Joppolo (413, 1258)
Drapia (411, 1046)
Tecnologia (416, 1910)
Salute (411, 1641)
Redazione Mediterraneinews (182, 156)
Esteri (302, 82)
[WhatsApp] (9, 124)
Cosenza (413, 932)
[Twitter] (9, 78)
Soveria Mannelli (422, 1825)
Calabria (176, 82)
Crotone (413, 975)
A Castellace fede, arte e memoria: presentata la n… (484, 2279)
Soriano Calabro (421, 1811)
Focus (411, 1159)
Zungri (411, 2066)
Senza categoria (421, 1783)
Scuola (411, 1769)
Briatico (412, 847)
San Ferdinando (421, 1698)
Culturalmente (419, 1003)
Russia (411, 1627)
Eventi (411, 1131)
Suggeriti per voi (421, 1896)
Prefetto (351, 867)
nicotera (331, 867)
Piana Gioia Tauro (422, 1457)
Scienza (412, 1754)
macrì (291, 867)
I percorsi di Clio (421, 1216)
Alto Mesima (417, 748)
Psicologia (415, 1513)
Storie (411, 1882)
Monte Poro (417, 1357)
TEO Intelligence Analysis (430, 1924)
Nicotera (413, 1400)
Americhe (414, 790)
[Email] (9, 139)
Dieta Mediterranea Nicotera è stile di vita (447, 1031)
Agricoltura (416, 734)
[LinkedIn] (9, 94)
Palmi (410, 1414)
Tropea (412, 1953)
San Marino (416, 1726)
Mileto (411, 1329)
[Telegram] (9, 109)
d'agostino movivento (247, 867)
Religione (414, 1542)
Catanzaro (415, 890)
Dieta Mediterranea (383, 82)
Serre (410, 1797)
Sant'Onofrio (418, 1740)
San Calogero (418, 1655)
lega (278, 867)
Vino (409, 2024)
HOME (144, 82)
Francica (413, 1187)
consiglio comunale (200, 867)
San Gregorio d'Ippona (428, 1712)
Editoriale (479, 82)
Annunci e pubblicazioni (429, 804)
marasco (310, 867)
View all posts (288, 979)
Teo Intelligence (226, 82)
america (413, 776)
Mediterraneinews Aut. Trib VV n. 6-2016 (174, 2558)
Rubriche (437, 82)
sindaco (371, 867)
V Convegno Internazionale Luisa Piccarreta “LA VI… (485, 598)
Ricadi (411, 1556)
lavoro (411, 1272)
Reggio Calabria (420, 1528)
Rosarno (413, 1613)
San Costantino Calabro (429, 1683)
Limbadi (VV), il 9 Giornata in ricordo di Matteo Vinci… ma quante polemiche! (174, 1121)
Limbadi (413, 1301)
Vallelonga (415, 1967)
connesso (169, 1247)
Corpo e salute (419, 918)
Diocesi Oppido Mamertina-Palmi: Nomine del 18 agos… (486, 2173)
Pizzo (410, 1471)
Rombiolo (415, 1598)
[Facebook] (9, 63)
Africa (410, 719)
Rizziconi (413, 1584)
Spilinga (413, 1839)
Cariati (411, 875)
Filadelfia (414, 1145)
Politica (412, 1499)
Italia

◆ **YOUR TASK**: An exact copy of every line above is needed.

◆ **SOLUTION TO THIS EXERCISE**:
Joppolo (413, 1258)
Drapia (411, 1046)
Tecnologia (416, 1910)
Salute (411, 1641)
Redazione Mediterraneinews (182, 156)
Esteri (302, 82)
[WhatsApp] (9, 124)
Cosenza (413, 932)
[Twitter] (9, 78)
Soveria Mannelli (422, 1825)
Calabria (176, 82)
Crotone (413, 975)
A Castellace fede, arte e memoria: presentata la n… (484, 2279)
Soriano Calabro (421, 1811)
Focus (411, 1159)
Zungri (411, 2066)
Senza categoria (421, 1783)
Scuola (411, 1769)
Briatico (412, 847)
San Ferdinando (421, 1698)
Culturalmente (419, 1003)
Russia (411, 1627)
Eventi (411, 1131)
Suggeriti per voi (421, 1896)
Prefetto (351, 867)
nicotera (331, 867)
Piana Gioia Tauro (422, 1457)
Scienza (412, 1754)
macrì (291, 867)
I percorsi di Clio (421, 1216)
Alto Mesima (417, 748)
Psicologia (415, 1513)
Storie (411, 1882)
Monte Poro (417, 1357)
TEO Intelligence Analysis (430, 1924)
Nicotera (413, 1400)
Americhe (414, 790)
[Email] (9, 139)
Dieta Mediterranea Nicotera è stile di vita (447, 1031)
Agricoltura (416, 734)
[LinkedIn] (9, 94)
Palmi (410, 1414)
Tropea (412, 1953)
San Marino (416, 1726)
Mileto (411, 1329)
[Telegram] (9, 109)
d'agostino movivento (247, 867)
Religione (414, 1542)
Catanzaro (415, 890)
Dieta Mediterranea (383, 82)
Serre (410, 1797)
Sant'Onofrio (418, 1740)
San Calogero (418, 1655)
lega (278, 867)
Vino (409, 2024)
HOME (144, 82)
Francica (413, 1187)
consiglio comunale (200, 867)
San Gregorio d'Ippona (428, 1712)
Editoriale (479, 82)
Annunci e pubblicazioni (429, 804)
marasco (310, 867)
View all posts (288, 979)
Teo Intelligence (226, 82)
america (413, 776)
Mediterraneinews Aut. Trib VV n. 6-2016 (174, 2558)
Rubriche (437, 82)
sindaco (371, 867)
V Convegno Internazionale Luisa Piccarreta “LA VI… (485, 598)
Ricadi (411, 1556)
lavoro (411, 1272)
Reggio Calabria (420, 1528)
Rosarno (413, 1613)
San Costantino Calabro (429, 1683)
Limbadi (VV), il 9 Giornata in ricordo di Matteo Vinci… ma quante polemiche! (174, 1121)
Limbadi (413, 1301)
Vallelonga (415, 1967)
connesso (169, 1247)
Corpo e salute (419, 918)
Diocesi Oppido Mamertina-Palmi: Nomine del 18 agos… (486, 2173)
Pizzo (410, 1471)
Rombiolo (415, 1598)
[Facebook] (9, 63)
Africa (410, 719)
Rizziconi (413, 1584)
Spilinga (413, 1839)
Cariati (411, 875)
Filadelfia (414, 1145)
Politica (412, 1499)
Italia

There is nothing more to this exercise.